Although the current research contributed to the literature in a number of ways, there are some limitations that would be best attended to in the context of future studies. The measures for the study were exclusively self-report for the maternal measures and mother-report for the adolescent measures, raising the issue of the single-rater effect. Although maternal reports for emotionality and internalizing symptoms have been shown to be valid and reliable (e.g., Rothbart and Bates 2006; Sallquist et al. 2009), a combination of reporters, such as a teacher, father/partner, or the adolescent him/herself could have added to the understanding of the adolescent’s behavioural and emotional experience (e.g., Keiley et al. 2003). In addition, the use of maternal self-report on the contingencies may have led to some biased reporting, as mothers may have intuited which responses would be seen as maladaptive. Future studies could use observational data and coding systems as well as the corroboration from the child in conjunction with the self-report questionnaire data in order to have a more objective and broader view of the mother’s responses. It also should be noted that, because previous levels of the outcomes were controlled for, the results could potentially be interpreted as the effects associated with change in those outcomes. In addition, the results concerning the link between emotional well-being and maternal socialization were limited to concurrent associations, as the maternal socialization variable was not available at the earlier time point. Future studies may use longitudinal methods to control for past and present maternal socialization techniques to establish the power of the socialization strategy at that moment and further argue for its role in transmission via prospective relations (Bridgett et al. 2015). Longitudinal designs in studies could help to answer questions about how mothers may modify their techniques as their children age and whether specific techniques are particularly harmful or beneficial for a child’s psychosocial well-being depending on their age.

Conclusion

The results have helped deepen the understanding of maternal emotion socialization practices and their implications for adolescent emotional health. Within the framework of the developmental psychopathology model, underscoring the importance of exploring both child and parent characteristics as well as the rearing environment was attempted to obtain a more complete understanding of a child’s emotional well-being (Calkins et al. 2013; Cichetti and Curtis 2007).
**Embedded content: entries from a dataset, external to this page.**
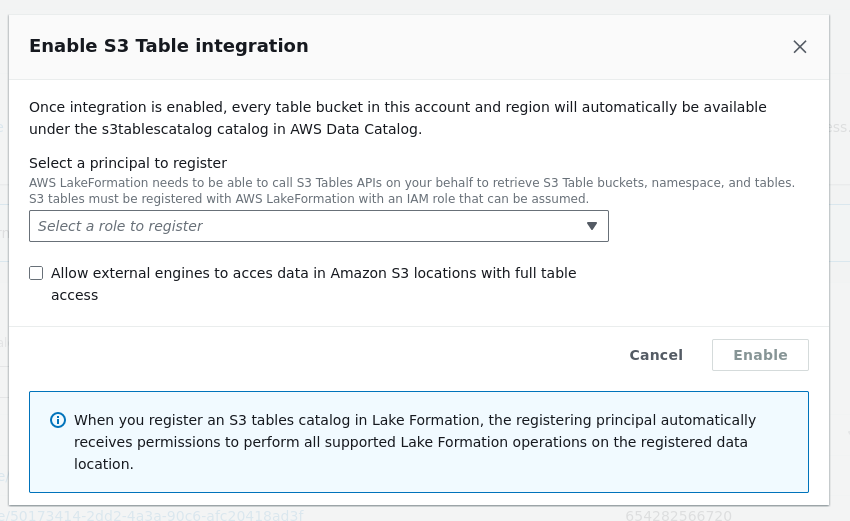850x521 pixels.
Task: Click the 'Once integration is enabled' description paragraph
Action: (398, 107)
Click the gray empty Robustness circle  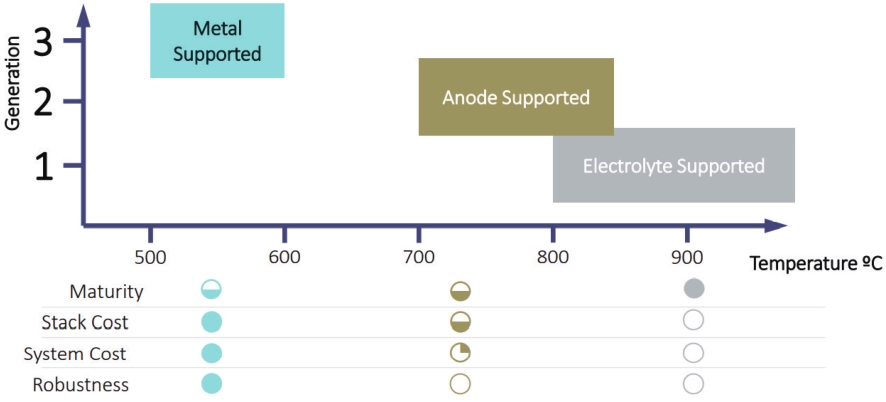[x=693, y=384]
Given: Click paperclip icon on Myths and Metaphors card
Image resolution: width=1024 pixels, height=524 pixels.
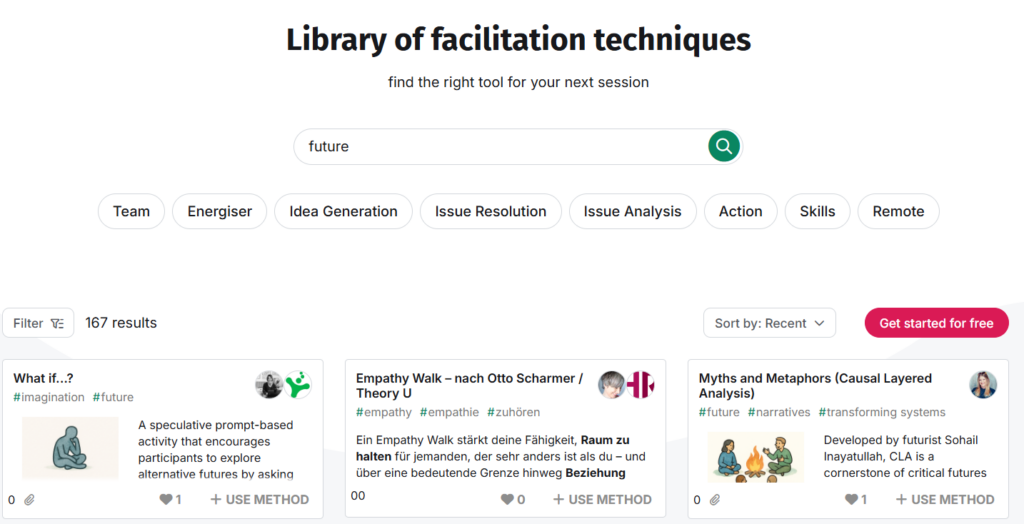Looking at the screenshot, I should tap(715, 500).
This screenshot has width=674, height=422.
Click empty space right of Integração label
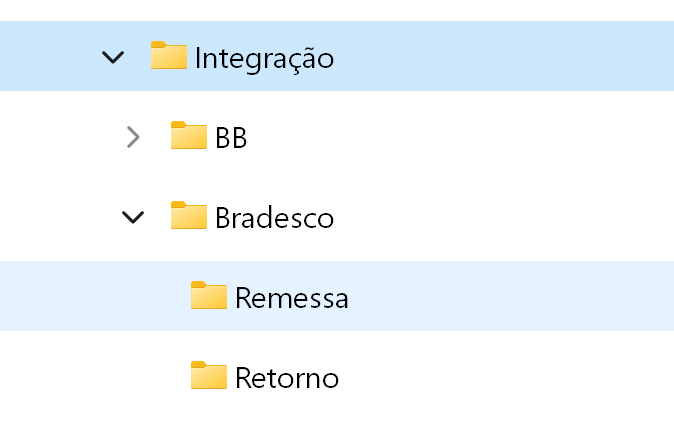pyautogui.click(x=500, y=57)
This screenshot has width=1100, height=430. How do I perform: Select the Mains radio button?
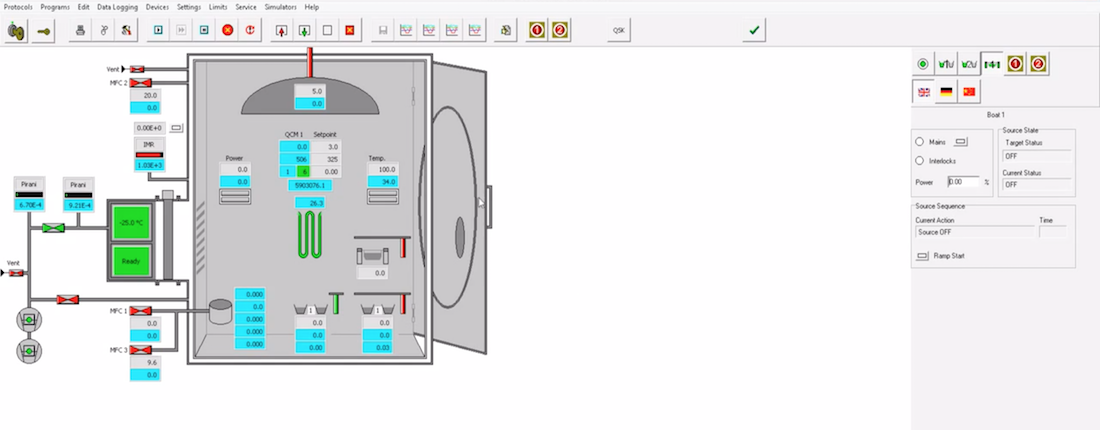click(x=920, y=142)
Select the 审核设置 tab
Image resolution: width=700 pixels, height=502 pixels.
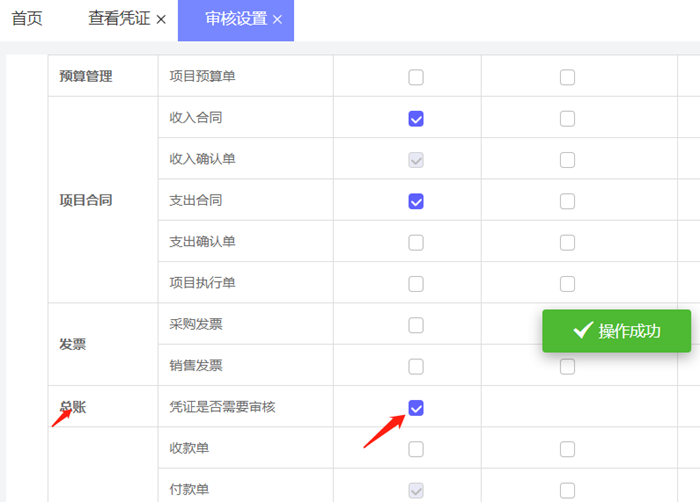[x=235, y=19]
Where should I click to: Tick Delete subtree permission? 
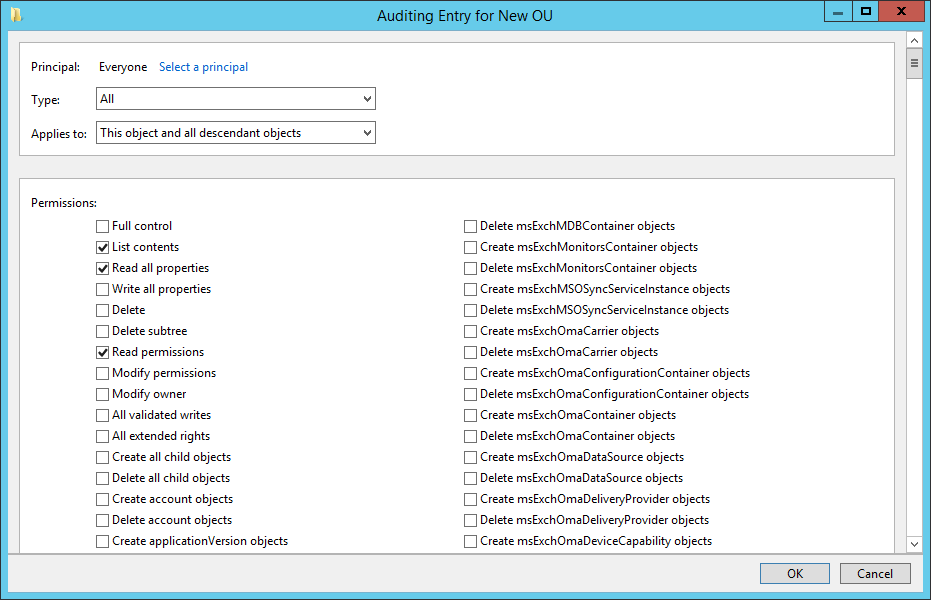coord(102,331)
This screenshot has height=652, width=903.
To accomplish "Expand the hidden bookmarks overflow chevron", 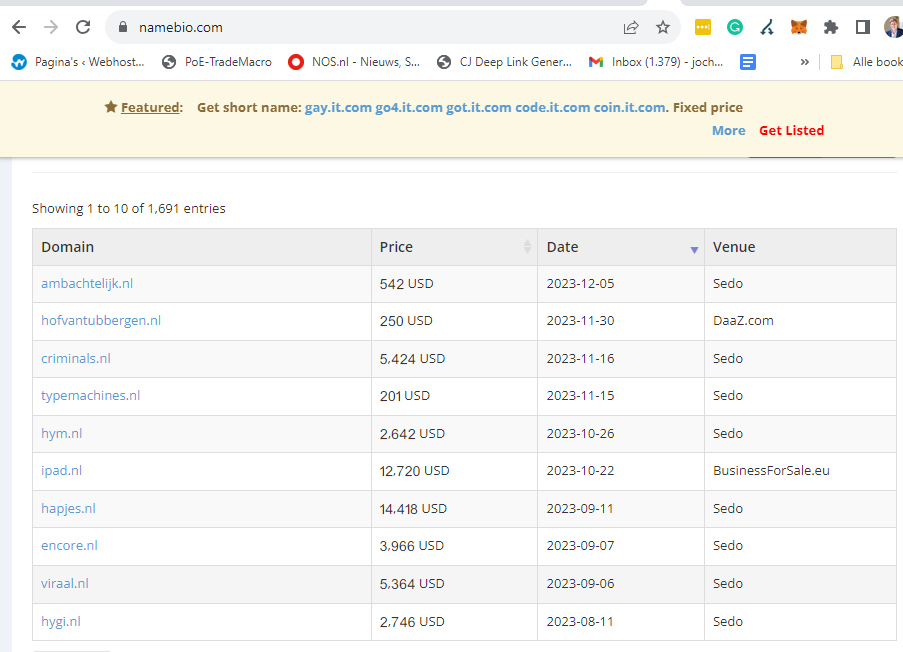I will [x=804, y=62].
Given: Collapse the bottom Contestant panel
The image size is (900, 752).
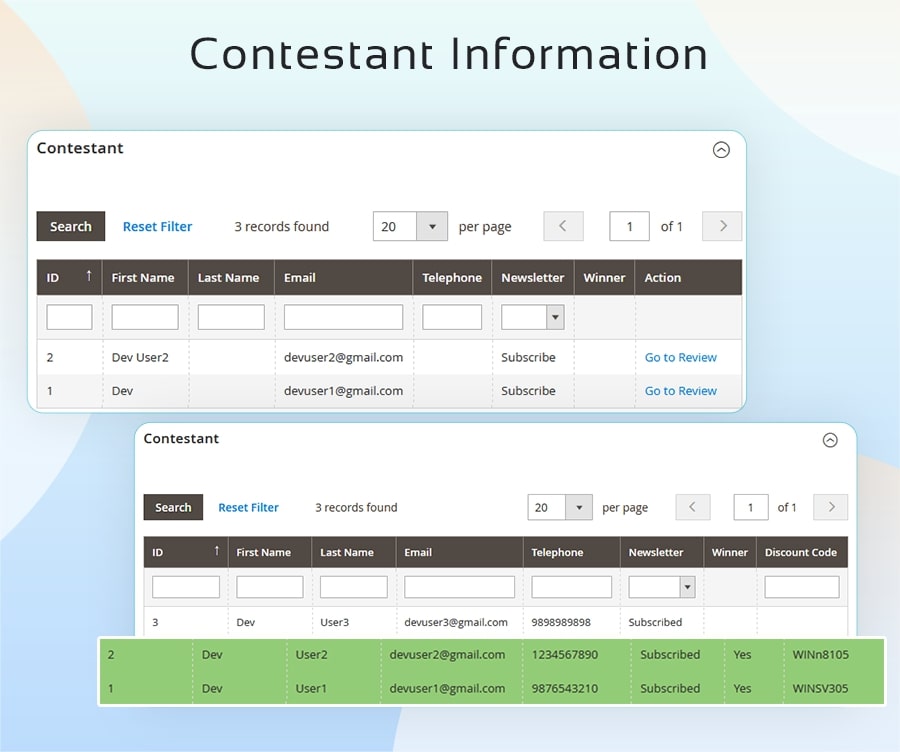Looking at the screenshot, I should (x=829, y=440).
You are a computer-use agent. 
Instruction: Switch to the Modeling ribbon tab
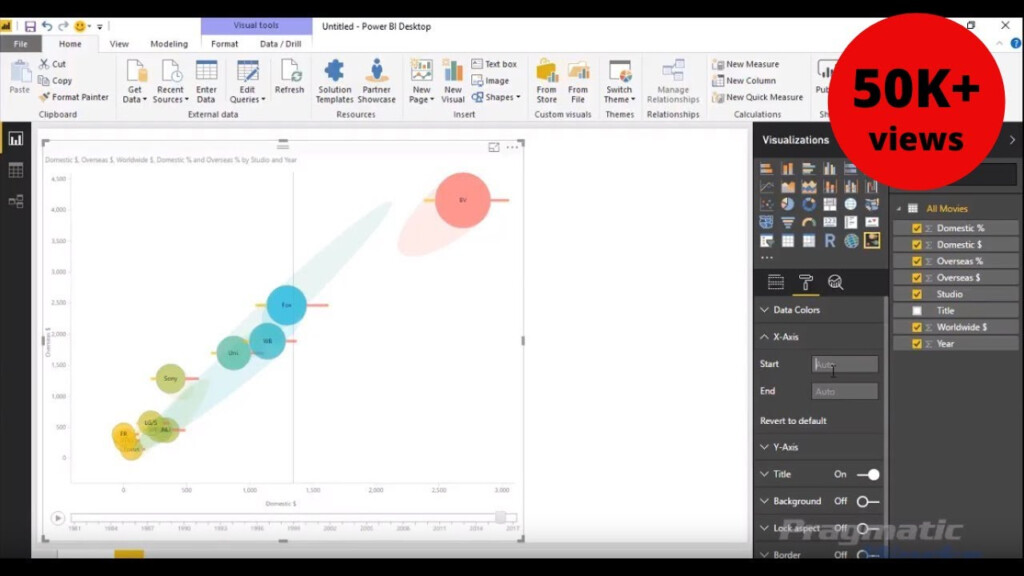(x=169, y=44)
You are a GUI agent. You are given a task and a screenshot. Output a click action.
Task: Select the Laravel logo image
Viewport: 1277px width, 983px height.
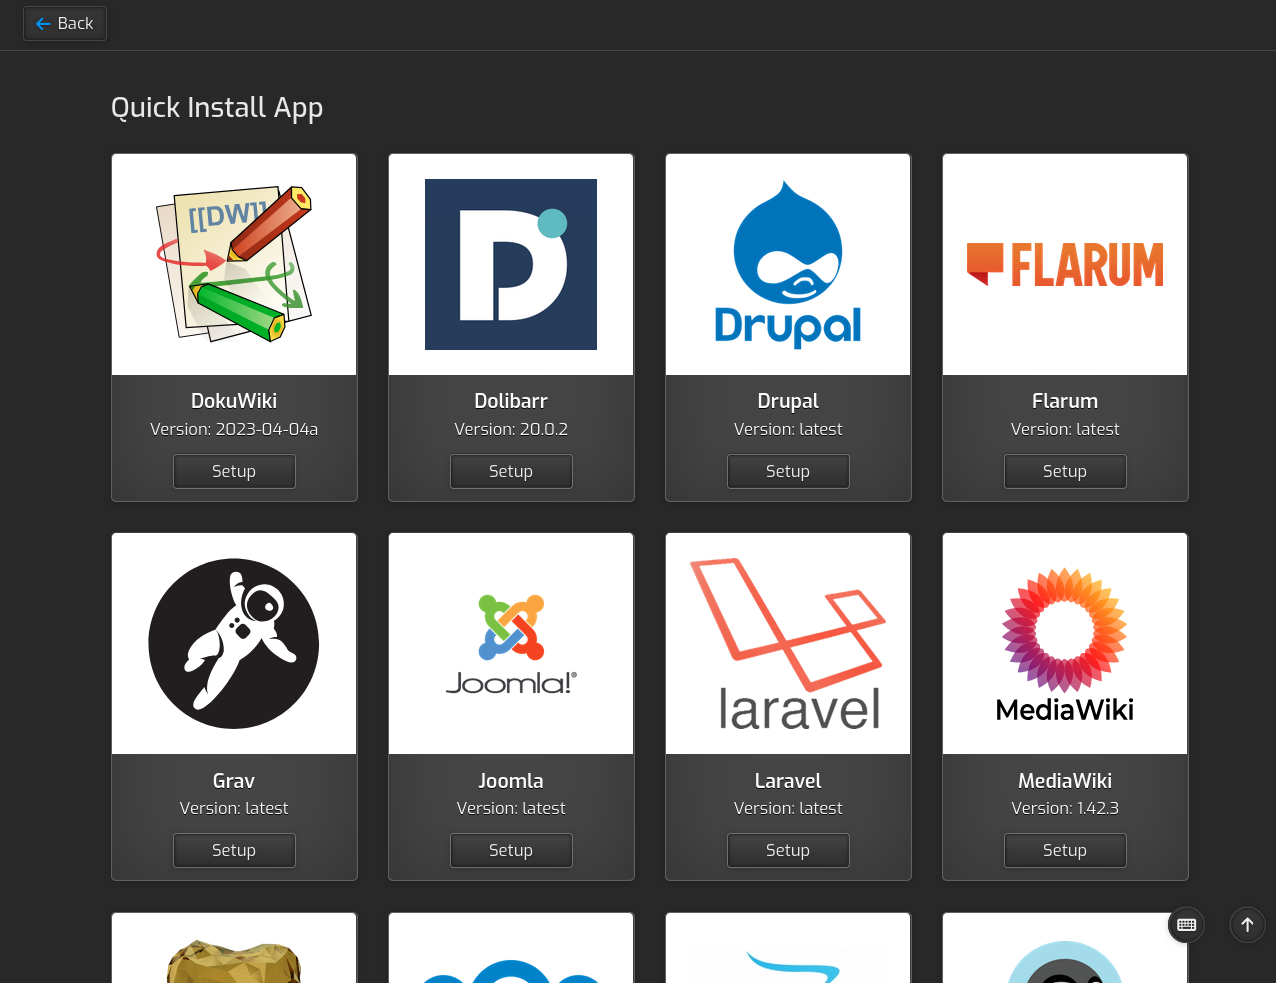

The findings concerning antecedents of the punish contingency, specifically high maternal negative emotionality, contribute to knowledge of the contextual factors that place certain parents at-risk for maladaptive practices. Kovan et al. (2009) have emphasized the need to further explore how and why parents may use certain emotion socialization practices over others, as this will help intervention researchers identify at-risk groups who may need extra assistance in reducing and eliminating these behaviours. In addition, adolescent outcomes of emotion socialization techniques were examined, which is rare in the literature. The findings from the present study demonstrate the importance of socialization’s role on temperamental constructs such as negative emotionality in addition to psychopathological symptoms measures such as internalizing behaviours. The results provide evidence that an adolescent’s distress can potentially be worsened with non-supportive emotion socialization techniques, such as punishing negative emotions, whereas supportive reactions can be potentially helpful in reducing internalizing symptoms. Taken together, the study highlighted the importance of studying parental emotion socialization practices beyond childhood and into adolescence in order to best understand how to support adolescents’ emotional well-being. Furthermore, this study identifies specific directions for further investigation in the development of interventions for families who are emotionally at-risk.